Christians ended slavery

The scourge of slavery has been with humanity since almost the beginning. Every time there’s a war, every time there is a conquest by one group of people by another; slavery takes place.

The owning of fellow human beings cuts across cultural and religious lines since time immemorial. It seems that no society on the face of this planet was ever immune from the curse of slavery.

However, starting in the late 1700s, a movement began in Christian England to outlaw slavery. Thanks to the United Kingdom’s investment of its military and financial power, slavery, for all intents and purposes, in the modern world have disappeared. Sure, there are still informal slave markets in certain parts of the world but in terms of institutional open slavery as a global economic activity, it’s definitely a thing of the past.

Who brought this particularly evil practice to an end? Christians did.

Christians are the only people in the history of the world that finally put an end to a global slavery. Other societies didn’t accomplish this tremendous and profound change.

This is rooted in the fact that Apostle Paul in many places in the New Testament keeps saying that the gospel is the same for all people, and Jesus Christ loves all his children. Similarly, if you look at John 3:16, God’s love is for whosoever. It doesn’t matter if you’re a Jew or a Greek, a man or woman, slave or free.

If you believe that God sent his only begotten son so that the world will be saved through his sacrifice, then you will be saved. That is the gospel that animated the Christian movement to end slavery once and for all.

Christian compassion ended infanticide

One of the reasons why Christianity spread so fast in the ancient world was because there were a lot of ancient practices that were really horrible. In ancient Greece, for example, infants that had a birth defect or just weren’t liked by their parents can be abandoned at birth. They could be left on the hillside and left to die or die by exposure or be torn to bits by wild animals.

Christianity put an end to that practice, and this is part of the reason why so many early converts flocked to this new faith. They saw that Christianity was not about the strong dominating the weak, but it’s about a system where in all people, regardless of their strength, how much money they have, whether they’re disabled or not, can still be treated as equal children of God.

To say that Christianity is egalitarian is to put it mildly. If you read all the books of the Bible, they all point to one conclusion: God does not discriminate among his children. This is a completely revolutionary thought because previous religious tradition was all about domination and all about a hierarchy of being. There’s none of that in Christianity.

Christianity gave a bigger voice to women

Even during the days of ancient Greece which is famed for its democracy and its ideas regarding individual freedom, women really got the short end of the stick.

For the most part, women were just looked at as baby factories. In fact, there’s a large number of Greek literature that prized romantic relationships among men over romantic relationships between men and women. That’s how dramatically persecuted and undervalued women were in the ancient world. In terms of political rights, legal rights, and economic rights, women were beneath men.

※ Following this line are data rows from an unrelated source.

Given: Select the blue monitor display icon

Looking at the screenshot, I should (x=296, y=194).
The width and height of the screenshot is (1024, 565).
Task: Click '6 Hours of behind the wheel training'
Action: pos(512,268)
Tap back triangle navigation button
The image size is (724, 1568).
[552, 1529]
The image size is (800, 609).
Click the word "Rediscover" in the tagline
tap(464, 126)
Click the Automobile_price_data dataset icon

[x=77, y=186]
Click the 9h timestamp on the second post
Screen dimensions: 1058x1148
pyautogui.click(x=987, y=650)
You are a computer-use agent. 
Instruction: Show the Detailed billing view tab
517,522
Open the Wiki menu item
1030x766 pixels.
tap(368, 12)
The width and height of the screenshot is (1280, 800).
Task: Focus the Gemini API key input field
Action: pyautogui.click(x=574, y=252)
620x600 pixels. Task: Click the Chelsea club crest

Thanks to Christian teachings regarding the role of Mary Magdalene and the egalitarian of nature of Christianity, women played a big role in the development of the early church. In fact, during the Apostle Paul’s missionary journeys, it was his female patrons that enabled him to find safe platforms with which to spread the gospel.

This female-friendly approach of Christianity also helped explain its rapid spread. It definitely gave people in the ancient world an alternative to the sexist belief systems of earlier religious traditions.

Christianity brought the separation between church and state

While a lot of critics of Christianity gladly blame God for many of the religious wars that claimed a lot of lives throughout history, there is one key by-product of all those struggles that they conveniently overlooked.

The reality is that after the Protestant Reformation, there were so many Protestant denominations that formed that there was no majority faith. This led to the spread of the idea of a separation between the state and church. In other words, within one society, there could be many different Christian denominations and there is no one official state church.

This led to religious tolerance, which forms the bedrock of modern Western political thinking. This led to less religious persecution overall.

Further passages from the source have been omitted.